Dr Runcorn, the unit’s forensic scientist, was one of the top men in his field, but his air of superiority, coupled with the punctilious manner of a civil servant, made him disliked by nearly everyone who came into contact with him. That was the trouble with a unit like the PCU: it was destined to be staffed with the kind of employee who had been rejected from other institutions in spite of their qualifications. Dr Runcorn was especially irked by Bryant, whose intuitive attitude to scientific investigation seemed at best inappropriate and at worst unprofessional.
“I haven’t finished here yet,” he warned, “so don’t start walking all over the area touching things.”
“I wasn’t going to,” said Bryant, affronted. “You surely don’t think it was an accident, do you?”
“A damned odd one, I agree, but stranger things have happened.”
“Hard to see how her feet ended up on a chestnut brazier, with that hypothesis,” Bryant pointed out.

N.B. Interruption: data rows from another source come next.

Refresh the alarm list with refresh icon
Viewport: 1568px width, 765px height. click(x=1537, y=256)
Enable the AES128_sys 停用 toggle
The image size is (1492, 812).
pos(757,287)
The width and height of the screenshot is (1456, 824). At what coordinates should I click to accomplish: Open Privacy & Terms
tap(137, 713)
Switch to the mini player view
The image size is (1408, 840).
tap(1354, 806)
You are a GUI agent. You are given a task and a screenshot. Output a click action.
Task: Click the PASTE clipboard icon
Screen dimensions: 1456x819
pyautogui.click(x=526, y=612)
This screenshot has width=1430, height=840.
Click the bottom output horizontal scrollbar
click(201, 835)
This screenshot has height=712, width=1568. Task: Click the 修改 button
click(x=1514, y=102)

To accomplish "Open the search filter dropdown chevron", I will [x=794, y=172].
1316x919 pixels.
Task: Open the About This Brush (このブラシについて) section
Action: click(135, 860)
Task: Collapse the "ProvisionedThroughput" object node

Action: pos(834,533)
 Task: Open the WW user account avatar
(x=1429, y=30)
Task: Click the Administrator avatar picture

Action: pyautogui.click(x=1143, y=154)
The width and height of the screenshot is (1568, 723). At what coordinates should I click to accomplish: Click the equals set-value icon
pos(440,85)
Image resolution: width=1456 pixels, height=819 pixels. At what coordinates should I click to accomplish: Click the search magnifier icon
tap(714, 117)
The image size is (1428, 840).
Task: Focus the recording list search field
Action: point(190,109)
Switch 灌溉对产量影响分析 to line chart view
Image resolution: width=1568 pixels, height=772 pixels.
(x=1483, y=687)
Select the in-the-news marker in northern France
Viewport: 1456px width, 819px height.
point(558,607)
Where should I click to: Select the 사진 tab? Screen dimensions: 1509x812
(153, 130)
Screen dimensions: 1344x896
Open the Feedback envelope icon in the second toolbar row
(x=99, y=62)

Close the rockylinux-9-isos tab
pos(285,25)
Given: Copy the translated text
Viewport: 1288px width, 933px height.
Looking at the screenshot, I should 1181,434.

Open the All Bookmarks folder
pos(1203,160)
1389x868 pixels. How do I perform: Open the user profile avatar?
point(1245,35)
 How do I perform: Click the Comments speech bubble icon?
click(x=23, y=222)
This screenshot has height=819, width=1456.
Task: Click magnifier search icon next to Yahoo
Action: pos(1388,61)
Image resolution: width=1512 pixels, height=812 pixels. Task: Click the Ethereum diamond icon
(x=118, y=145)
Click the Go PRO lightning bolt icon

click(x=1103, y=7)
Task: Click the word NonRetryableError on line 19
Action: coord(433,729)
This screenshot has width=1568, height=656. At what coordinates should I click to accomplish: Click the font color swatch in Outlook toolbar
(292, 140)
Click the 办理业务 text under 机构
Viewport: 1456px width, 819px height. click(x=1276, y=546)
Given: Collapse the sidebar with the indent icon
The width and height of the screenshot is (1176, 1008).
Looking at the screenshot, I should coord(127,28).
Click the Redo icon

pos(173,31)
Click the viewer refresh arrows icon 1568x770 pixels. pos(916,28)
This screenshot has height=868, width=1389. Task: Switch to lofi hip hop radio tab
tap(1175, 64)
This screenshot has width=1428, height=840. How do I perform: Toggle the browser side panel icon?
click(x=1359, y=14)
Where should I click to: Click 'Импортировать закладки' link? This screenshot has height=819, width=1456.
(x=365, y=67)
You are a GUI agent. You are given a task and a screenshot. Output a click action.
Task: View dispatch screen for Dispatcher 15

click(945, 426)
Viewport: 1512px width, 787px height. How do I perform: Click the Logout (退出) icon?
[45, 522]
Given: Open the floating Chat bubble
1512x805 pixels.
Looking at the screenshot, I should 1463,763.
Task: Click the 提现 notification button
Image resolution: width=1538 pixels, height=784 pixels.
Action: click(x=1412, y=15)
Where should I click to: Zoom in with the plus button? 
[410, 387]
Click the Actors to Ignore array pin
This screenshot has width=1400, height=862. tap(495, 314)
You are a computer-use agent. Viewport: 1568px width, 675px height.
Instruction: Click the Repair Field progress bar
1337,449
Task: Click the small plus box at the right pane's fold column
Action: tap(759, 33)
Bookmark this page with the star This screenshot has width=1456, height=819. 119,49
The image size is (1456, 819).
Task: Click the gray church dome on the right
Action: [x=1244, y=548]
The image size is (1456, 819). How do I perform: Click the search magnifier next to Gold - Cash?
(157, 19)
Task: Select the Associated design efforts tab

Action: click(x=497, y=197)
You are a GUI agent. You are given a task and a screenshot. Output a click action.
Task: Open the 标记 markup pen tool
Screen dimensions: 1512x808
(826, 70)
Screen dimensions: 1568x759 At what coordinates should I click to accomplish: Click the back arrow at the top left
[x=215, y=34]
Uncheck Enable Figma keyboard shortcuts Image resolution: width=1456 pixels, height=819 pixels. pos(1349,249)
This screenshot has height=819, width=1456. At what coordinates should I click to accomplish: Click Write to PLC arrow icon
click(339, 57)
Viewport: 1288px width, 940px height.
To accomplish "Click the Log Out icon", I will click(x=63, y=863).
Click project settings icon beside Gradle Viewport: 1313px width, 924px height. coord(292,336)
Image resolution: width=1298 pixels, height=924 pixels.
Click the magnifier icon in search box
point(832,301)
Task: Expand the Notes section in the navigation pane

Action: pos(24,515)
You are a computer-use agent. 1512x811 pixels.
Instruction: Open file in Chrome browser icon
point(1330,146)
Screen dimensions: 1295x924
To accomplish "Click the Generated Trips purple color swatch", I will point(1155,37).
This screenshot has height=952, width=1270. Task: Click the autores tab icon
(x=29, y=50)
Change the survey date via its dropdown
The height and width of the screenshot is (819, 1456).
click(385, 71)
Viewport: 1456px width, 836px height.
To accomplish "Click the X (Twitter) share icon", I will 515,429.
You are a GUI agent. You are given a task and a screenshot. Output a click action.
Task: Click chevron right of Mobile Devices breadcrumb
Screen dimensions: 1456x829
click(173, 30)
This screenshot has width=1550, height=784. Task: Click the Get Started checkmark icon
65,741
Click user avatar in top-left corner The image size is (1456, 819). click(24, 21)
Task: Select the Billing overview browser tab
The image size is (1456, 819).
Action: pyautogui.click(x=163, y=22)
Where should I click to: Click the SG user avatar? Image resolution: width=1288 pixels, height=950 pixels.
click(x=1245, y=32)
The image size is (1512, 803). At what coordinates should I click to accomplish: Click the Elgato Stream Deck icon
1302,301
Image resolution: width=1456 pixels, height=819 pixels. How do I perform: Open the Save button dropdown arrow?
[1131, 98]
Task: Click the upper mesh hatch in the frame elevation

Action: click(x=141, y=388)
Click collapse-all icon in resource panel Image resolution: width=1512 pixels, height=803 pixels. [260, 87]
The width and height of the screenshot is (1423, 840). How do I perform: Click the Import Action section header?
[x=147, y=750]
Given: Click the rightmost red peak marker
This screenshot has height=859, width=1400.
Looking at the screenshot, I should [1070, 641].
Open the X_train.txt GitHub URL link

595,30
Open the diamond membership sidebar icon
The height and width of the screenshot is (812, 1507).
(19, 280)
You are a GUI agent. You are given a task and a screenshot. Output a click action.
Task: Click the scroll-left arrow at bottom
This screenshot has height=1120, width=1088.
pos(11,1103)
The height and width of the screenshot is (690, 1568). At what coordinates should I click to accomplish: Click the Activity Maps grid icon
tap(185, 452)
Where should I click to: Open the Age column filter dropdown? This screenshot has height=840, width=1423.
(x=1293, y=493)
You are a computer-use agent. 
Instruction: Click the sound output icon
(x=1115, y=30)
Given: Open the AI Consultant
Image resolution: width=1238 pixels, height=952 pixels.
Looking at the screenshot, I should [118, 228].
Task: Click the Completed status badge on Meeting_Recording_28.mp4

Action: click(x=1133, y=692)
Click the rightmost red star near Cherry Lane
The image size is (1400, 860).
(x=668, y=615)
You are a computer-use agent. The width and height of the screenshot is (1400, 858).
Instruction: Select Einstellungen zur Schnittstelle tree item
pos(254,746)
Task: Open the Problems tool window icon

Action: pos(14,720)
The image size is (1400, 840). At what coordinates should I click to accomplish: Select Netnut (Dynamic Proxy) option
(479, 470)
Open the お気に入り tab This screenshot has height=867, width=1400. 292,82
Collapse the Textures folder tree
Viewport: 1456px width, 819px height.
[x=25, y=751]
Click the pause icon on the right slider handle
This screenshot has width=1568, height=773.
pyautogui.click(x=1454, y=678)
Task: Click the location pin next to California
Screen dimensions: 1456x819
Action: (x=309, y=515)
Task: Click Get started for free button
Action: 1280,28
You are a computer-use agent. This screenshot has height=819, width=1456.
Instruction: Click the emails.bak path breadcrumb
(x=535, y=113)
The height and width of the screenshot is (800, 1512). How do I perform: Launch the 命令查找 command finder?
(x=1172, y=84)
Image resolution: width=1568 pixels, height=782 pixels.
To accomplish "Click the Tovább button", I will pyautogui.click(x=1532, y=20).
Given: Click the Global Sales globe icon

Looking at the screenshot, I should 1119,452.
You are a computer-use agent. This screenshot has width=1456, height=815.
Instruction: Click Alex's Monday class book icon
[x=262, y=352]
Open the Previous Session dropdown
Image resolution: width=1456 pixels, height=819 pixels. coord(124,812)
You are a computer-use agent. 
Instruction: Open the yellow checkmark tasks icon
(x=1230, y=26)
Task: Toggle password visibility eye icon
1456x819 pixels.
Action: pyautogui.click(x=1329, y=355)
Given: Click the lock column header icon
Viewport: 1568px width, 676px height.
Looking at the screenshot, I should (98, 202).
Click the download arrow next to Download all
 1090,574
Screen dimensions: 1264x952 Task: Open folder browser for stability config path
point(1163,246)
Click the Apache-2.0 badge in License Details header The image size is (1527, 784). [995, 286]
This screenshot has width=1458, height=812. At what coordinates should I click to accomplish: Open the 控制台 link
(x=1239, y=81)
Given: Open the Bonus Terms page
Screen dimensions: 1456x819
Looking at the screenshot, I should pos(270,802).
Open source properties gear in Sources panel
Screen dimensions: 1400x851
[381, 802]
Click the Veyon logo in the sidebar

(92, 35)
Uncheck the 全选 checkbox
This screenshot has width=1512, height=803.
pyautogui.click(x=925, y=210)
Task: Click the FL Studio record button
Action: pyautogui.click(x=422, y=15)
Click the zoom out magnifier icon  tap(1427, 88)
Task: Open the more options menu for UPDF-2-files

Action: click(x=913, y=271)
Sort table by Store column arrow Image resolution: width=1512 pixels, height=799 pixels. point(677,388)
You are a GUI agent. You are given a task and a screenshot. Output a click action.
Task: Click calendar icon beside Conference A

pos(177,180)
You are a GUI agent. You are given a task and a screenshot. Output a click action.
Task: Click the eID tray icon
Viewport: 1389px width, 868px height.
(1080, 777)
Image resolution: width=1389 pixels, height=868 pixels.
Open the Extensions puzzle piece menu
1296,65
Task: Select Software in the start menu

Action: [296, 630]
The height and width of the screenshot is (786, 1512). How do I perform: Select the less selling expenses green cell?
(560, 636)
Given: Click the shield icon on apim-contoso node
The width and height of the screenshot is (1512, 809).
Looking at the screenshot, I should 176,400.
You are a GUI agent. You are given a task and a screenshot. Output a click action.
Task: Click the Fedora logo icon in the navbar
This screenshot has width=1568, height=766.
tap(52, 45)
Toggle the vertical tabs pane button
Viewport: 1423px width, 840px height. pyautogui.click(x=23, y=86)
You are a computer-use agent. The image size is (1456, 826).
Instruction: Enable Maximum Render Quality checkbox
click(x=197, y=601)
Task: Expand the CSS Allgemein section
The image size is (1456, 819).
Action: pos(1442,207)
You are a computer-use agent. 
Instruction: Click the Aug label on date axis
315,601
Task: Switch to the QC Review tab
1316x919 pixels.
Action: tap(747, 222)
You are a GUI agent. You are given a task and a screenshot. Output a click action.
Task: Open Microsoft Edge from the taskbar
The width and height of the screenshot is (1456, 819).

“Oswald Finch took receipt of the cadaver from West End Central and has already run a few tests on it, reckons she might show positive for some kind of drug, possibly self-administered. These artistic types are noted for it.” Runcorn sniffed, rising from his crouched position and cracking his back. “I don’t know why he can’t test for more obvious causes of death first like any normal person: heart failure, stuff like that. I just know that her feet were cut off and she didn’t struggle. There are a couple of scuff marks here on the landing, the heel of a shoe, nothing particularly out of the ordinary. Suggestive, though.”
“Why?”
“Oh, I don’t know.” Runcorn tugged at his ear, thinking. He was awkwardly tall and so thin that he looked lost inside his clothes. “It’s a backward scuff, but it faces forward to the lift. Like this.” He adopted an angular pose, something that came easily to a man who was six feet three and pigeon-chested. “As though you were bracing yourself against the trellis. You might make it if you were pulling something through the bars of the lift. As if you were trying to drag out a heavy box. Or pull something through the cage. Legs, perhaps.”
That was the good thing about Runcorn, thought Arthur. Like Finch, he operated on a secondary set of signals, pulses that passed invisibly beneath his rational senses.
“There’s another mark on the linoleum several feet away. It looks like it could be a match. If we can place someone outside the lift with the victim inside it, then you might have a murder case. But why cut off her feet?” Runcorn stared gloomily down into the lift shaft.
“She was a dancer,” Bryant replied.
“Meaning what, exactly?”
“Suppose she had somehow survived,” said Bryant. “Can you think of a better way to guarantee that she’d never perform again?”